Mexico is a culturally, socially and economically heterogeneous country, with a population of over 100 million. Although it is regarded as a country with a medium–high income according to World Bank criteria, inequality continues to be one of its main problems. In addition to this, the country is going through a difficult period. Large parts of the population face economic insecurity, as a result of which feelings of despair, fear and impotence are common. It is hardly surprising, then, that mental disorders should constitute a major public health problem: depression is the main cause of loss of healthy years of life (6.4% of the population suffer from it), while alcohol misuse is the 9th (2.5%) and schizophrenia the 10th (2.1%) most common health problem (González-Pier et al, 2006).
The Mexican health system
The Mexican health system is divided into three types of service provision.
First, social security provides services for the formal, salaried sector of the economy and covers 47% of the population. This type of security guarantees free access to healthcare and is financed through contributions from both employers and employees.
Second, those not covered by social security (45% of the total Mexican population), who are also the poorest, were long regarded as a residual group, for whom the Health Secretariat provided a poorly defined benefits package. In 2000, the Popular Insurance Scheme was created to provide protection for this vulnerable population. The intention was to expand the coverage of this insurance only gradually. Two kinds of mental health service are included under this scheme: preventive medicine and external consultation services. Beneficiaries of the Popular Insurance Scheme are entitled to receive treatment for the diseases included in the Universal Catalogue of Essential Health Services (CAUSES), which covers all the medical services provided at primary health centres and associated medication.
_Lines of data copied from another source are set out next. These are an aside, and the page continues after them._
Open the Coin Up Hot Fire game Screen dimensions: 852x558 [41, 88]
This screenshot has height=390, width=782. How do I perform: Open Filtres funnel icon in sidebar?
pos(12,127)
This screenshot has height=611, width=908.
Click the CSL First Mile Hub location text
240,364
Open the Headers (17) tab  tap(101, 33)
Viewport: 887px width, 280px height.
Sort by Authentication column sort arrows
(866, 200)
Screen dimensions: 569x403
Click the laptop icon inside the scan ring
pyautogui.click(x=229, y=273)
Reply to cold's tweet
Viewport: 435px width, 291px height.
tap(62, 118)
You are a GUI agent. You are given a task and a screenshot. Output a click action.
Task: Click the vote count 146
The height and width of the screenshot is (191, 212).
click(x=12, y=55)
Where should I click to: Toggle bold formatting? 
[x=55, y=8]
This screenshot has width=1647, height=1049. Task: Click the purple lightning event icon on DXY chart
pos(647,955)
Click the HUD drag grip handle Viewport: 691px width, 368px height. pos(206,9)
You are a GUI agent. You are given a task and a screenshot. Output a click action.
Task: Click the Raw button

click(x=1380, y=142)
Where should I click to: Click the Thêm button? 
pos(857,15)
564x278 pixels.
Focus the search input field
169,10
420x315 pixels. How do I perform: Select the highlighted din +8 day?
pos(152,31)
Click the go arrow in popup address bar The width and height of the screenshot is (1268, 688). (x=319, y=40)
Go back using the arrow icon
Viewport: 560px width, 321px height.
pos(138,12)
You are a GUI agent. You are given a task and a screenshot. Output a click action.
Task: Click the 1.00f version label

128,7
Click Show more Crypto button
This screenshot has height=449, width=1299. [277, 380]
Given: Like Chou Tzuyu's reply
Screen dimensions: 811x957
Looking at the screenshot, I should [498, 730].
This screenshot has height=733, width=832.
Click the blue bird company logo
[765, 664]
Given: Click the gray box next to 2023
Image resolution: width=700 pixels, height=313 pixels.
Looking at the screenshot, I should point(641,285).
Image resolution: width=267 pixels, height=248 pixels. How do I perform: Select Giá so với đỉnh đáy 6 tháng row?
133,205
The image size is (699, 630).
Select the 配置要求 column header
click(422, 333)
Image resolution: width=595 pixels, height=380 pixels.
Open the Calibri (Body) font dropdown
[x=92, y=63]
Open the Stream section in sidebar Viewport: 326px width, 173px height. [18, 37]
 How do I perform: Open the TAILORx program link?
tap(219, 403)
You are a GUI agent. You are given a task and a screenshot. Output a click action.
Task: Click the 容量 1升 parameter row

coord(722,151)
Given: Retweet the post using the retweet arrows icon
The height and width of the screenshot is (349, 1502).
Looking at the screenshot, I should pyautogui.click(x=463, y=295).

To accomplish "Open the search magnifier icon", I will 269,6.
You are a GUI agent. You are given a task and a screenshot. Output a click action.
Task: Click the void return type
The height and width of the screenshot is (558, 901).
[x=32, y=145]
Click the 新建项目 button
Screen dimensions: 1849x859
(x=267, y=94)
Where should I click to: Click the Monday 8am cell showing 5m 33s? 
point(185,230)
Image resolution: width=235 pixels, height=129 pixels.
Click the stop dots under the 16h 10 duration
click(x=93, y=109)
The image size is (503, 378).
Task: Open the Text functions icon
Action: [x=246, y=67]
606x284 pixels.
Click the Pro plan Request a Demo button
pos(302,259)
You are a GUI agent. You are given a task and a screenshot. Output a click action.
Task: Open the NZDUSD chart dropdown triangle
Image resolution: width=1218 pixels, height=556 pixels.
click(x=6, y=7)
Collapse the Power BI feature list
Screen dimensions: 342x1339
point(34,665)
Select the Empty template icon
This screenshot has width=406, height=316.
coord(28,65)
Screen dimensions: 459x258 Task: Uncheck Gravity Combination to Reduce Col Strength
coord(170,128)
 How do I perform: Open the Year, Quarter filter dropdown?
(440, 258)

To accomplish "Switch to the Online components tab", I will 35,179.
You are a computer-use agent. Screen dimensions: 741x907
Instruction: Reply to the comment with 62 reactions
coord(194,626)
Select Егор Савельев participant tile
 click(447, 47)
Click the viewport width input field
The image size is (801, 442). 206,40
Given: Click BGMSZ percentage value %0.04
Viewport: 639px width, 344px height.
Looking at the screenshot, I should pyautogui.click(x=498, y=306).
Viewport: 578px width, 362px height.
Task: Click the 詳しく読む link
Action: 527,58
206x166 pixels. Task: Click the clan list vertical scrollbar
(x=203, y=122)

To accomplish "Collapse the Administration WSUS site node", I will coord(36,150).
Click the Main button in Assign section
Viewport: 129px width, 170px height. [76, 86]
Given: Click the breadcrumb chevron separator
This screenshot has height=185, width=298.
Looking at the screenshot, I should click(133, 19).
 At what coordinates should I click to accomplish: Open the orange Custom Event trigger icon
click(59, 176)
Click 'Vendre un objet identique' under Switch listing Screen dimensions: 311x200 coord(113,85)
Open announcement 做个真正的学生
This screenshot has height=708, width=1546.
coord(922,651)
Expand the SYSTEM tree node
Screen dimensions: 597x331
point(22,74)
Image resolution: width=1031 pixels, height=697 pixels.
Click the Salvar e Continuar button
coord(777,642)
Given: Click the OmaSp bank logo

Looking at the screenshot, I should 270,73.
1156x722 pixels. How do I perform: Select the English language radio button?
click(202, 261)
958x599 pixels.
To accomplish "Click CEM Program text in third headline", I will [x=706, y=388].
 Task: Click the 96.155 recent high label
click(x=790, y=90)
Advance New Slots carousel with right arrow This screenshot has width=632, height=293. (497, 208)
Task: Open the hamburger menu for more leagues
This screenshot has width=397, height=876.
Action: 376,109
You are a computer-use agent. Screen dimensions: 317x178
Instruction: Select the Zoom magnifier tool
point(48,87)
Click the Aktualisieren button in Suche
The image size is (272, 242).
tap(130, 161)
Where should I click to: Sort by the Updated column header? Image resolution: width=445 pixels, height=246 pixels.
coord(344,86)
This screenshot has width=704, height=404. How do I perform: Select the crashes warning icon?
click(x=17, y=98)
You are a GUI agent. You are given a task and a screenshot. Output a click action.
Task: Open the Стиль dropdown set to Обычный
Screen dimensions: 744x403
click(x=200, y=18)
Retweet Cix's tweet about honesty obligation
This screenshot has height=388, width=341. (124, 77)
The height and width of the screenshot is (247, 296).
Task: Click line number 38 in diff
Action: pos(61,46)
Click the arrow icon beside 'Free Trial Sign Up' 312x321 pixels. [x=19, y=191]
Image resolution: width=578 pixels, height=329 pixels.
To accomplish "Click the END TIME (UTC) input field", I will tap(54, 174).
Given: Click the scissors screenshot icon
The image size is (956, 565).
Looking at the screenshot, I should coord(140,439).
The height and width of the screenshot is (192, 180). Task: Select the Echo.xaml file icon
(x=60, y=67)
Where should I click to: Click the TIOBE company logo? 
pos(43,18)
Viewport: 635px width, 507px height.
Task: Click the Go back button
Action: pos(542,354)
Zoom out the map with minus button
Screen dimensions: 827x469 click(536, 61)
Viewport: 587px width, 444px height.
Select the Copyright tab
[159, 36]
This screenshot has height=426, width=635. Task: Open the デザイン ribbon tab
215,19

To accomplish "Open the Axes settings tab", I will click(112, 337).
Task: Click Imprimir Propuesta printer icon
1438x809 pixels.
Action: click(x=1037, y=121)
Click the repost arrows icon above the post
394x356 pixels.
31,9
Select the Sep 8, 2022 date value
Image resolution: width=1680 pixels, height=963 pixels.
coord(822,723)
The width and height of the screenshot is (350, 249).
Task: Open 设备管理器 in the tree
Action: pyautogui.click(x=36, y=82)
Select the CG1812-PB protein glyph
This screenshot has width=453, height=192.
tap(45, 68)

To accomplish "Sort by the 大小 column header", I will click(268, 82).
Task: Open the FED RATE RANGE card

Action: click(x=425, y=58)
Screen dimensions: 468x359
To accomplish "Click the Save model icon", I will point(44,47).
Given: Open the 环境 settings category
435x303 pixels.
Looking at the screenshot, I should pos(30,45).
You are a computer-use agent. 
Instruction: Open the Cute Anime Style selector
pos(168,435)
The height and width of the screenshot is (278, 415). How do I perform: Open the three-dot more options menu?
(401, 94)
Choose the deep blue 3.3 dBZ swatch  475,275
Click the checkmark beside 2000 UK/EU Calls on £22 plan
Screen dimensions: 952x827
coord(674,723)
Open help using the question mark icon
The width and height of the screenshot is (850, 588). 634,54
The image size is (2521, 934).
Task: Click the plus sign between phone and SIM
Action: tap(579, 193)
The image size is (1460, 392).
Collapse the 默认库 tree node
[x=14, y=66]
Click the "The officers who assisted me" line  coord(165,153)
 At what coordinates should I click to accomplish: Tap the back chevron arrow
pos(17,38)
In relation to mental health, CAUSES include: attention deficit disorder, eating disorders, alcohol misuse, depression, psychosis, epilepsy, Parkinson's disease and convulsive crises.
Third, there is a heterogeneous group of private service providers who attend non-insured families who are able to afford them and the population which, despite having some form of social security, is dissatisfied with the quality of services; this group accounts for just 4% of the population (Frenk, 2007).